Am 10. Dezember 2024 jährt sich der Geburtstag von Carl Theodor zum 300. Mal. Hiram Kümper ist Professor für Geschichte und Inhaber der Carl-Theodor-Professur an der Uni Mannheim – ein Gespräch über die Vorlieben, Talente und Eigenheiten des Kurfürsten, dessen Wirken die Rhein-Neckar-Region bis heute prägt.
Herr Kümper, warum ist die Erinnerung an Carl Theodor heute noch relevant?
Kümper: Gerade für die Region ist Carl Theodor einer der großen Weichensteller. Wir erleben Rhein-Neckar als innovationsgetriebene Region mit prägenden Traditionsunternehmen. Diese Verbindung von Technik, Wissenschaft und Wirtschaft hat tatsächlich in der Regentschaft Carl Theodors ihren Ursprung. Er transformiert die Kurpfalz zu einer fortschrittlichen Agrar-, Wirtschafts- und Kulturregion.
Aufgewachsen ist Carl Theodor in Brüssel. Weiß man etwas darüber, wie sein Ankommen hier war?
Kümper: Man weiß nicht viel über die frühen Jahre seiner Regentschaft, aber er muss sich hier sehr wohlgefühlt haben. Er hat schnell den Mannheimer Hof zu seinem gemacht und baut ihn aus – nicht nur die Gebäude, sondern auch das Hofleben mit Künstlern und Wissenschaftlern. Und er holt Leute an seinen Hof, die wir heute als Entrepreneure bezeichnen würden: Menschen mit verrückten Ideen auf der Suche nach Investitionskapital.
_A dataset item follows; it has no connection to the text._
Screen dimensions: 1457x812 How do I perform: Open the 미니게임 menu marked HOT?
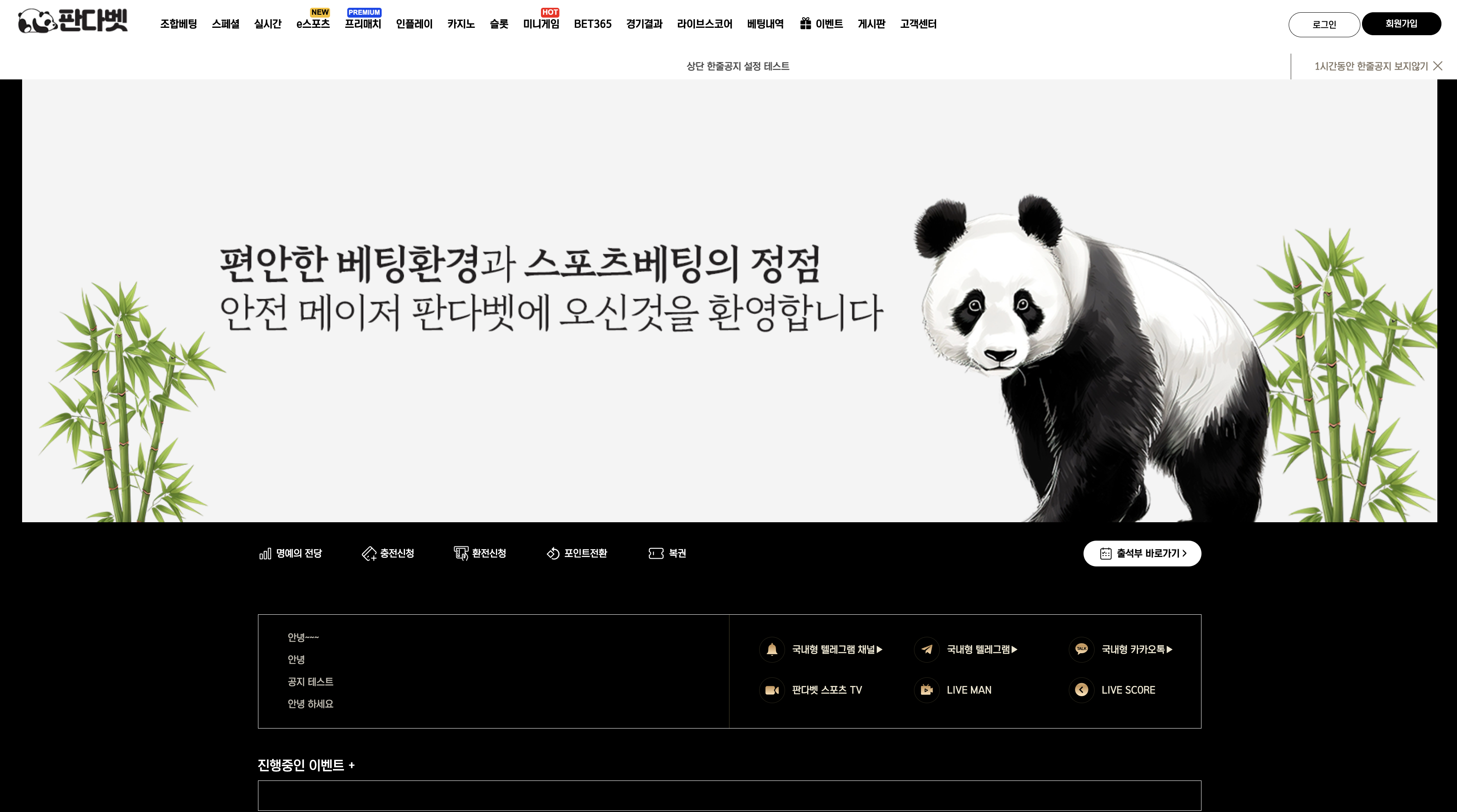click(541, 24)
Neben dem Hof in Mannheim trägt ja vor allem die Residenz in Schwetzingen Carl Theodors Handschrift…
Kümper: Ja, es verhält sich ähnlich wie mit dem Hof in Mannheim, zwar gab es schon einen Vorgängerbau, aber der Kurfürst baute das Schwetzinger Schloss komplett um. Es ist seine Sommerresidenz, das heißt der Hof zieht jeweils über die Sommermonate sehr aufwendig, teilweise sogar mit Möbeln, nach Schwetzingen. Vor allem der Schlossgarten ist durch und durch Carl Theodor. Der Garten spiegelt sein Selbstverständnis wider, er hat damit sein politisches und wirtschaftlich-kulturelles Programm in die Fläche gebracht und demonstriert sein aufklärerisches Gedankengut.
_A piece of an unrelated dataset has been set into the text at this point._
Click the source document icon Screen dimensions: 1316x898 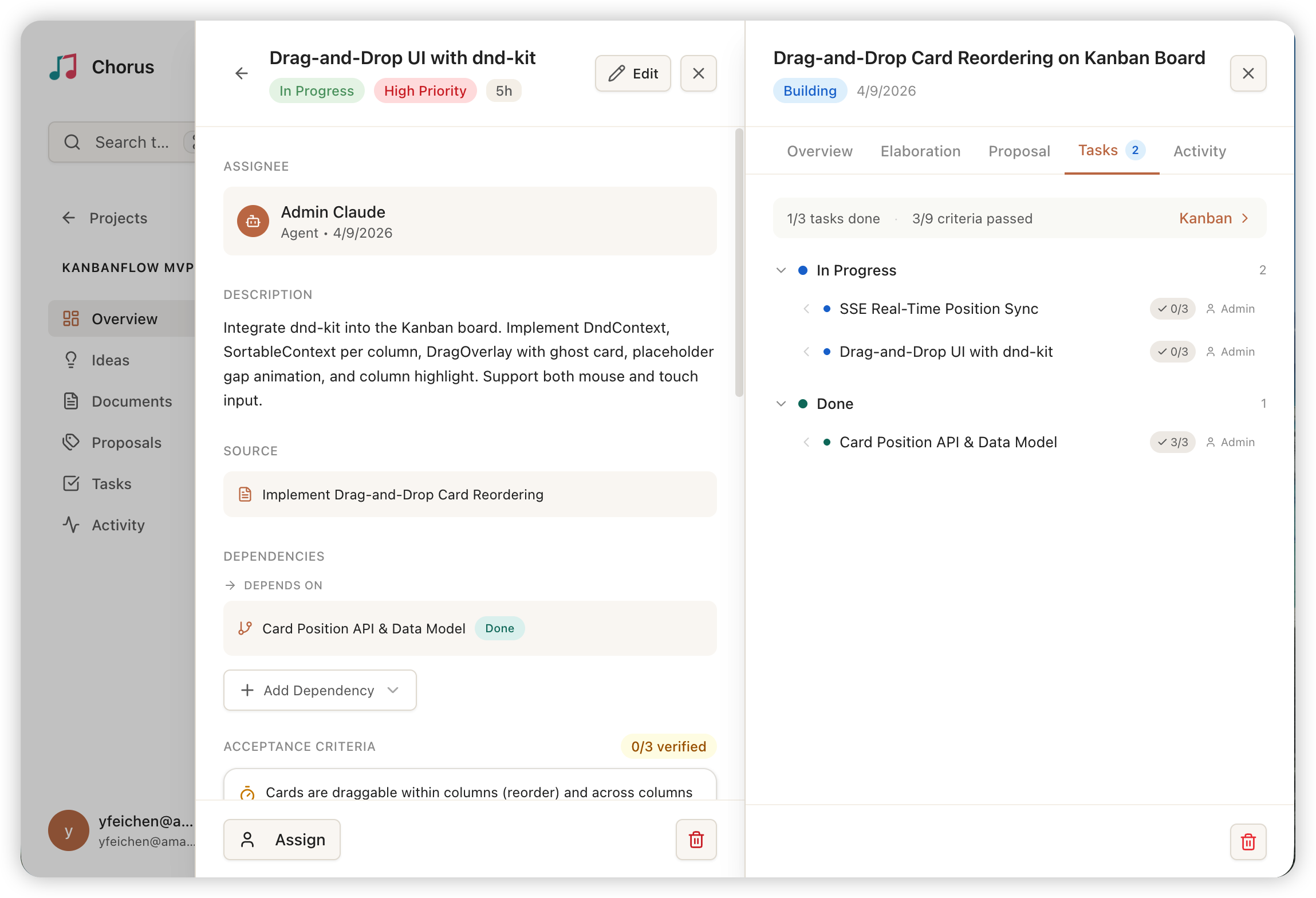pyautogui.click(x=245, y=494)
Kunst und Kultur, Wissenschaft und Politik, alles kam in der Regentschaft zwischen 1742 bis 1777 zur Blüte. Was kann man über den Politiker Carl Theodor sagen?
Kümper: Im außenpolitischen Bereich schafft er es sich durch viel Geschick zwischen Frankreich, dem Kaiserhof in Wien und dem Preußenkönig zu behaupten und an allen Kriegen der Zeit – und davon gibt es nicht wenige – vorbei zu lavieren. Er ist zwar beteiligt, aber immer in der zweiten Reihe durch Truppenkontingente und Finanzierung. Grundsätzlich gelingt es ihm aber, den Krieg aus der Kurpfalz fernzuhalten. Das ist auch das, was ihm der Preußenkönig Friedrich II. ein bisschen neidvoll attestierte, als er Carl Theodor als Glücksschwein bezeichnete.
Und wie steht es um den Kunstmäzen?
Kümper: Carl Theodor macht Mannheim zu einem Kulturzentrum Europas, klingt nach einem Superlativ, stimmt aber. Das betrifft etwa die Hofmusik, die europaweit bekannt ist. Nicht umsonst bemüht sich Mozart hierhinzukommen. Außerdem interessiert er sich sehr für die Antike, baut den Antikensaal aus und gründet 1763 die Akademie der Wissenschaften – durchaus nicht üblich an kleinen Höfen. Damit reiht er Mannheim ein in Metropolen wie Berlin, München oder Paris.